Orthodox

Eastern Orthodox church politics are by definition Byzantine, but the defenestration of Metropolitan Jonah by the synod of the Orthodox Church in America over the weekend carries with it some larger significance for American religion as well.

Eastern Orthodox church politics are by definition Byzantine, but the defenestration of Metropolitan Jonah by the synod of the Orthodox Church in America over the weekend carries with it some larger significance for American religion as well. The OCA started out as Orthodoxy for the Russians in America, but it has become home to an influx of converts–come-outers from one or another of the Western denominations who see in the tradition's hoary liturgical practices and lineal identification with the most ancient sites of Christianity what they consider an über-authentic form of the faith.

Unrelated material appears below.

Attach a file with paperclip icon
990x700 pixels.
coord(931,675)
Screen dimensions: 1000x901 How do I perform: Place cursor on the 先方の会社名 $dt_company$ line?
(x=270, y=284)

In the process–and to the consternation of many ethnic old-timers–the converts tend to believe themselves called to gird their new faith for culture war against secularism and all its ways. And Jonah was among them–a former Episcopalian drawn particularly to the Russian monastic tradition who, thanks to a financial scandal that destroyed the moral standing of the rest of the OCA hierarchy a few years ago, found himself elected to run the joint while still a baby bishop. (For the story of how Jonah went about trying to make the OCA count in the councils of the religious right, check out my sidekick Andrew Walsh's blow-by-blow in the latest issue of Religion in the News.)

Last month, Jonah appeared before the Assembly of the Anglican Church in North America (ACNA), treating the breakaway denomination as an ally in “a coming realignment within Christianity”–the “split between those who hold to traditional, biblical faith as interpreted by the Fathers of the Church and the ecumenical councils; and those who espouse a secularized belief.”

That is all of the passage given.